* _TASK DESCRIPTION_
Scan the entries and copy each line where the word "category" is present.

* _DATASET EXCERPTS_
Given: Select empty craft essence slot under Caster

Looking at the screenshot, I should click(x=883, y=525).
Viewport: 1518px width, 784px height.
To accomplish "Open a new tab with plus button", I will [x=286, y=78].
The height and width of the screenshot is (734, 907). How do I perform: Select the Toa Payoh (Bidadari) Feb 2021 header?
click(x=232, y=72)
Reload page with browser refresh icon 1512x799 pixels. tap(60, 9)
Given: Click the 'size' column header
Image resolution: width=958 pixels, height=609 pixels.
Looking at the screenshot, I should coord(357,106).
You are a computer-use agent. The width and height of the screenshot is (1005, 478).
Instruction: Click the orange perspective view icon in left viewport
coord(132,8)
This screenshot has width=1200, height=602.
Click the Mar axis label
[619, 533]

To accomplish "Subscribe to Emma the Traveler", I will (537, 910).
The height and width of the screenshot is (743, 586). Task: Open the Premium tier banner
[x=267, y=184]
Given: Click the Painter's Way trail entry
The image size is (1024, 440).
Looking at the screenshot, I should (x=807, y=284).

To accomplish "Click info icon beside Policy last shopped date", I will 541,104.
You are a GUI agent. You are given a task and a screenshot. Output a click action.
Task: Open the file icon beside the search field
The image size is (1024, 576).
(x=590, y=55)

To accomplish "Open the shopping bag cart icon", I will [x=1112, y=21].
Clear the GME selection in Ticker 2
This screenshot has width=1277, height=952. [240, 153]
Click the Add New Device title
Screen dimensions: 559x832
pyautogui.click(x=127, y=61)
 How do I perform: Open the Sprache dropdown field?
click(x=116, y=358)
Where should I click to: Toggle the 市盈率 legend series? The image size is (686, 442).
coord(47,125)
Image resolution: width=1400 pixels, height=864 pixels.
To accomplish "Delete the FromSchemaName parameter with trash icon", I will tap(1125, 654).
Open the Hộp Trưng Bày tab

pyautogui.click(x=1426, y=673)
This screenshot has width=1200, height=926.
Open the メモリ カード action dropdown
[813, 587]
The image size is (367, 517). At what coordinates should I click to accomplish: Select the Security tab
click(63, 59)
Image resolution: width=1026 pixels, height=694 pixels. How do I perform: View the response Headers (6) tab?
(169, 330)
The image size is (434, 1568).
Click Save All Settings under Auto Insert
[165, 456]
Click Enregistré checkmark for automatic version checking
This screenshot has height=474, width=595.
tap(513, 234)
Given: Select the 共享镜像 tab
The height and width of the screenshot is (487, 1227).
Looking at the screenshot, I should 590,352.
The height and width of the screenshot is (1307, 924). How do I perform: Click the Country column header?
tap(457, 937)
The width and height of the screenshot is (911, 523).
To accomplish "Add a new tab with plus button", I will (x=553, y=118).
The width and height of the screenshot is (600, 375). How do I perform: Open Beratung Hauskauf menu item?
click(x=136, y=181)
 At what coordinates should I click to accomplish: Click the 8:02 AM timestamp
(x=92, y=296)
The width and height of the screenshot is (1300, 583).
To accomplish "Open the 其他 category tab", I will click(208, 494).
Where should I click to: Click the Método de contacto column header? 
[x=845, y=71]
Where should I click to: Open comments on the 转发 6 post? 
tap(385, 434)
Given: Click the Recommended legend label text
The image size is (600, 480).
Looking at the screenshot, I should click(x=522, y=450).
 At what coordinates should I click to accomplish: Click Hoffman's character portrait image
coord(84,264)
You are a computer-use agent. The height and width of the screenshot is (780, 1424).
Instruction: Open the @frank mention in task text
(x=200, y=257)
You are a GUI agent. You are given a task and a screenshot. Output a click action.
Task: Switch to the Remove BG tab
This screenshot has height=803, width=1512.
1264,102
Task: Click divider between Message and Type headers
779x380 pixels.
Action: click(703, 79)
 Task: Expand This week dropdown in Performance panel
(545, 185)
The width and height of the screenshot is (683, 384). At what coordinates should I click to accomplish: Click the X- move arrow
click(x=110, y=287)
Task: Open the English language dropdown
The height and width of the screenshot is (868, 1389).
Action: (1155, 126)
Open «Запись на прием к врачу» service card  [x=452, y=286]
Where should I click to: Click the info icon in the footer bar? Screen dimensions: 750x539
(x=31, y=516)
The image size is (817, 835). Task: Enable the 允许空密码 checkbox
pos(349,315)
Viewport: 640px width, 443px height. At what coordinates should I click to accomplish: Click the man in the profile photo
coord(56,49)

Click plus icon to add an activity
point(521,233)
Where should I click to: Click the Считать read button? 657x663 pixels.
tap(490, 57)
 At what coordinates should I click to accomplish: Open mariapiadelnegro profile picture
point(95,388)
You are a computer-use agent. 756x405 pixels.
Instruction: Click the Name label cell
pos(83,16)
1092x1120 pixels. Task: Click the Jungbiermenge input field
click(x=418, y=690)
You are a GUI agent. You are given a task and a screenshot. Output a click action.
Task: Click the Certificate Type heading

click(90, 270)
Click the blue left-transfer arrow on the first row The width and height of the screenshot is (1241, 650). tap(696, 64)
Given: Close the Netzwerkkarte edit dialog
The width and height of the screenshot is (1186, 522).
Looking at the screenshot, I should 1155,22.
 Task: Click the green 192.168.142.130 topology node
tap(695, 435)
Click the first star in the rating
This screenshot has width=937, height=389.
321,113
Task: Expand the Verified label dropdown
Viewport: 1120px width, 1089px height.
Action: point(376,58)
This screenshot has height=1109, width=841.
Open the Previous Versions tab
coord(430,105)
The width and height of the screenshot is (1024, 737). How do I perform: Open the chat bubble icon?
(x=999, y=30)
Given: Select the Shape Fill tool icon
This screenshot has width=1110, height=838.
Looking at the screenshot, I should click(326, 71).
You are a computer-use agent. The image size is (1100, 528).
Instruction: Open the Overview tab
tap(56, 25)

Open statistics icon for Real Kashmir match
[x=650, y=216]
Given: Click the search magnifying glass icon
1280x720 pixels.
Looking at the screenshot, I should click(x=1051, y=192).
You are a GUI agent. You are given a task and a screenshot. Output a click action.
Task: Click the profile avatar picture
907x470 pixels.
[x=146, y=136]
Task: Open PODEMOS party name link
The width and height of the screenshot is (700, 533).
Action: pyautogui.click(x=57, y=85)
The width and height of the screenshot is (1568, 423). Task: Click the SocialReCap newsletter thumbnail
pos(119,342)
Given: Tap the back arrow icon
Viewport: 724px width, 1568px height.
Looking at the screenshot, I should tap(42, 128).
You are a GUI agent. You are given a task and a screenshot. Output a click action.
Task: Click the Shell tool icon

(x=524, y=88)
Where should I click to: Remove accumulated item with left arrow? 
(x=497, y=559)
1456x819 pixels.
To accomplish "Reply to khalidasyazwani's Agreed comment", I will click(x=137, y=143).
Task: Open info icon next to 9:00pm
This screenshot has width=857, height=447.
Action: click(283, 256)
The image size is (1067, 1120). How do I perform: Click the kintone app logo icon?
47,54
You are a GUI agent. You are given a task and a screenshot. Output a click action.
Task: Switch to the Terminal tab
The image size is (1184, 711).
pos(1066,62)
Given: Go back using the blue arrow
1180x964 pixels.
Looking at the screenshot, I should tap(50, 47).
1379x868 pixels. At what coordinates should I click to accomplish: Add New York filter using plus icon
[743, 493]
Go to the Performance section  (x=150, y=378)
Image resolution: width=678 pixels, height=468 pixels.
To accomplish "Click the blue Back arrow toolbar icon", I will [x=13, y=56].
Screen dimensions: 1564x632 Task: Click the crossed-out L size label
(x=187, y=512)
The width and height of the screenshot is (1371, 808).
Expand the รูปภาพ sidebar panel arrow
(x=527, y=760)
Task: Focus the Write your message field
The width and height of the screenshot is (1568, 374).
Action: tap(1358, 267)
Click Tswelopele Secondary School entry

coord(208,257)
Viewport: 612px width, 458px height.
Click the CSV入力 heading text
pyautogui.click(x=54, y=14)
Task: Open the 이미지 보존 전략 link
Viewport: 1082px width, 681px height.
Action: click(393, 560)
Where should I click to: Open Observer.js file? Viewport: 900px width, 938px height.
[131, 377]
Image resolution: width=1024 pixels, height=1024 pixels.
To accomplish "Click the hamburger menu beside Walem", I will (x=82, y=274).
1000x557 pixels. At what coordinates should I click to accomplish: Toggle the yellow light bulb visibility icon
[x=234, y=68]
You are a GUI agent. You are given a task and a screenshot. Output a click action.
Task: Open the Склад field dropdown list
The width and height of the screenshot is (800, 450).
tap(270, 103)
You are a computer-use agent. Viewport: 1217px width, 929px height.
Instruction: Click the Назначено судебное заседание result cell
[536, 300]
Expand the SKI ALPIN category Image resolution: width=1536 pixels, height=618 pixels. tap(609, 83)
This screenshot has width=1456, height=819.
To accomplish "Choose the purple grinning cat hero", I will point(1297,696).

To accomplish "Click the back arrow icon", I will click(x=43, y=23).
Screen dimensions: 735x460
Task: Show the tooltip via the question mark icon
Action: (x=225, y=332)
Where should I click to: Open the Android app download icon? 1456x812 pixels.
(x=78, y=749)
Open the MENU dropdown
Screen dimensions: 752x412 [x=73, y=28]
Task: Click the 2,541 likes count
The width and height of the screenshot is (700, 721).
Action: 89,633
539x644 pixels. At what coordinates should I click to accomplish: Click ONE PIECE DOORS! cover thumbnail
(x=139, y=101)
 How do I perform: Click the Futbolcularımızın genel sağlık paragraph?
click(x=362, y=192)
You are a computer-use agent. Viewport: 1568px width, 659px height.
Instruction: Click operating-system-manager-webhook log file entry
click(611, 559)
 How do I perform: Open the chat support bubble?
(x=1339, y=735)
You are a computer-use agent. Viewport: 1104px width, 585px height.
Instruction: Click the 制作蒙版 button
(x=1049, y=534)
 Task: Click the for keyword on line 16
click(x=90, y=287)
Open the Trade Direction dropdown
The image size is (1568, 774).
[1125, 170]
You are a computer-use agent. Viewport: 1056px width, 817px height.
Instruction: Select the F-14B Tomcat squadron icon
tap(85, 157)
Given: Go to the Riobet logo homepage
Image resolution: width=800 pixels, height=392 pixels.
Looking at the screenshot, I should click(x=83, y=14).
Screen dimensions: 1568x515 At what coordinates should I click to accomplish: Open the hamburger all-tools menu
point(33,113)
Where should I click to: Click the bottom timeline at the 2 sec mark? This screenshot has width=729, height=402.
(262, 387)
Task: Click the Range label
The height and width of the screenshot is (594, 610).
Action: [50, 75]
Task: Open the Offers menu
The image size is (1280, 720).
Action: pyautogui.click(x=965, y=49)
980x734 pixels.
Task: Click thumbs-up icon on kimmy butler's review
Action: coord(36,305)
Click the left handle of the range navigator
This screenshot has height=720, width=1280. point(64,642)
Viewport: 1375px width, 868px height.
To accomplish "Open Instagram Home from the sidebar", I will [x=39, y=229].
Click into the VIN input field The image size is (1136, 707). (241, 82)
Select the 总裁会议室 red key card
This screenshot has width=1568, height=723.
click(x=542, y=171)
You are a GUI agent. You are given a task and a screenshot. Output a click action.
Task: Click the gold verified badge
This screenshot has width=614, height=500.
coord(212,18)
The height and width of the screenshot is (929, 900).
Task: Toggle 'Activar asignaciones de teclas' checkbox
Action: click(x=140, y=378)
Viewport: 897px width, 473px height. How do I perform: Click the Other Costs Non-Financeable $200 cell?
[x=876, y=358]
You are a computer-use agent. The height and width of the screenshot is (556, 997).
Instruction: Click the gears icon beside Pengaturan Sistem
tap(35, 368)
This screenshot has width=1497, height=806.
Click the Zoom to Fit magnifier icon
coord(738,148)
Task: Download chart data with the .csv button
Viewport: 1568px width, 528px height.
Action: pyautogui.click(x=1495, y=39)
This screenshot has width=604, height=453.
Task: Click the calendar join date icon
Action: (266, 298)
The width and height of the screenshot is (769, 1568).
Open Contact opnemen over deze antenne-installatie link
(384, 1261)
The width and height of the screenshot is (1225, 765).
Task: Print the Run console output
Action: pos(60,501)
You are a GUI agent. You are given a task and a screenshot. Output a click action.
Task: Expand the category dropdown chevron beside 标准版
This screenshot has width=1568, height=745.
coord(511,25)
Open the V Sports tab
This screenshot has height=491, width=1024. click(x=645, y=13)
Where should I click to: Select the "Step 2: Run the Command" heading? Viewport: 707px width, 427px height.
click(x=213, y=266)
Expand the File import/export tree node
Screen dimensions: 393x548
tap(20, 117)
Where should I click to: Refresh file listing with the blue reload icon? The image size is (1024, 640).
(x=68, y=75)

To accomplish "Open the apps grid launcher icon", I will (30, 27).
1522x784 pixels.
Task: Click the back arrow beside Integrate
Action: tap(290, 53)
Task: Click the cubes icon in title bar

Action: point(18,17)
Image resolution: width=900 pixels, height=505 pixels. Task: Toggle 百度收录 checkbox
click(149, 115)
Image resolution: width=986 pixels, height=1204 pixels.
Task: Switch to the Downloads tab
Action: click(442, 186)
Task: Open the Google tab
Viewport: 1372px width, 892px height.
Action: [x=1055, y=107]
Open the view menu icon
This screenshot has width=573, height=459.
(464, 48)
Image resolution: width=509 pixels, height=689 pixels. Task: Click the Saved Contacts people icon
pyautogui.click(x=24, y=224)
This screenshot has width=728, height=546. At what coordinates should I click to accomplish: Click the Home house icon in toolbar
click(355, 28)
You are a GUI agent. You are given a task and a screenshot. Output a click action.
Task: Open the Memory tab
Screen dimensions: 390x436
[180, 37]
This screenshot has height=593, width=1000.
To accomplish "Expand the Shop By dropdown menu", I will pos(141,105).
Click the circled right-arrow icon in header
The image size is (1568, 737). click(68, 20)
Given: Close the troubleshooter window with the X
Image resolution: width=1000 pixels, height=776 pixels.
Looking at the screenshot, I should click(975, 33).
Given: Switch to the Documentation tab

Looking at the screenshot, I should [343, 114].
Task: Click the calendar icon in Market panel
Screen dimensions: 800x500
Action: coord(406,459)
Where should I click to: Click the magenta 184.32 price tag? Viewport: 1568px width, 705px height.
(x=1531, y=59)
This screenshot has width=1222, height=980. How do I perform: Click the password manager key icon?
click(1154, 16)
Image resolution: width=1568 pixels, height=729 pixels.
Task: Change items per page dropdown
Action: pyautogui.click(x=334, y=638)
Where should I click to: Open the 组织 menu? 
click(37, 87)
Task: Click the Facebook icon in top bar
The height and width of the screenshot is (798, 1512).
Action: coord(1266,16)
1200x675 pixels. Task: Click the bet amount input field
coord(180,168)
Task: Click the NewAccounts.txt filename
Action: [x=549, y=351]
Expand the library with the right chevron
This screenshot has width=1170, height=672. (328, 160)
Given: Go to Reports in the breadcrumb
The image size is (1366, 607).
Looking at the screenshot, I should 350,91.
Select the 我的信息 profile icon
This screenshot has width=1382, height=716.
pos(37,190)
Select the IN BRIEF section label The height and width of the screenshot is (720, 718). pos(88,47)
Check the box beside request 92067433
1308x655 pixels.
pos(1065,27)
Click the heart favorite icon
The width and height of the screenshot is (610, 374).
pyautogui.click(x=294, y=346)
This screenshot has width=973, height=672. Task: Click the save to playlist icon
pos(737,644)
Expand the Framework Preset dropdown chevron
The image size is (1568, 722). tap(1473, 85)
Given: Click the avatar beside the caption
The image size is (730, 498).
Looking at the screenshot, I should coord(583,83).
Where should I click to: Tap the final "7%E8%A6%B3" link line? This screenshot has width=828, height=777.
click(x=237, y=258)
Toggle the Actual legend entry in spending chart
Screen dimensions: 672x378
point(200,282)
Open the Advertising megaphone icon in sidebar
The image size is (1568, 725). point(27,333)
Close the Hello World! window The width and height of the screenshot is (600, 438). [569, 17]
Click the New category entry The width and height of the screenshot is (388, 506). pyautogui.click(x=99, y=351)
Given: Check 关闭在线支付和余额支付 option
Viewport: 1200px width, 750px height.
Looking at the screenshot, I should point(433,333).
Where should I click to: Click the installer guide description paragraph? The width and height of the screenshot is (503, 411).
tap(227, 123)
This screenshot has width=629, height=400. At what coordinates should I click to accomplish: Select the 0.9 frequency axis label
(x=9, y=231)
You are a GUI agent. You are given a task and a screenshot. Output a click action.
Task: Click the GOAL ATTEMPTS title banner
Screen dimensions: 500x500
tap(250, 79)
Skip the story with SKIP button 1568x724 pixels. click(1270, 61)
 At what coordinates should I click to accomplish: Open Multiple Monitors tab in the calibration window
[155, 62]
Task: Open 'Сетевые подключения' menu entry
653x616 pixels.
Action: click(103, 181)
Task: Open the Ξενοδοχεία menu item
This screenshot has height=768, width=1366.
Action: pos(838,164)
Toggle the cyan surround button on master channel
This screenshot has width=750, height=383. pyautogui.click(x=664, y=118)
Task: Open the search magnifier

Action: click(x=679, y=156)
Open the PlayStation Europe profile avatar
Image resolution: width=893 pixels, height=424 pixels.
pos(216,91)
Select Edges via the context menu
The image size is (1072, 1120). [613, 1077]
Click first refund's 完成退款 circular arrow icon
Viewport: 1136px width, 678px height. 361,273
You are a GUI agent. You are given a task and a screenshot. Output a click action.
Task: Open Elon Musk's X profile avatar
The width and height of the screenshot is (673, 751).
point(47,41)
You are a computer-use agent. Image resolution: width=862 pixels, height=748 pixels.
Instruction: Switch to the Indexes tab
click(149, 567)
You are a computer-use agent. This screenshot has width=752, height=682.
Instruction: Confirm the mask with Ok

* _RESPONSE AREA_
To accomplish "Open the 其他 category tab", I will click(208, 494).
Expand the SKI ALPIN category Image resolution: width=1536 pixels, height=618 pixels. tap(609, 83)
Task: Expand the category dropdown chevron beside 标准版
Click the New category entry The width and height of the screenshot is (388, 506). pyautogui.click(x=99, y=351)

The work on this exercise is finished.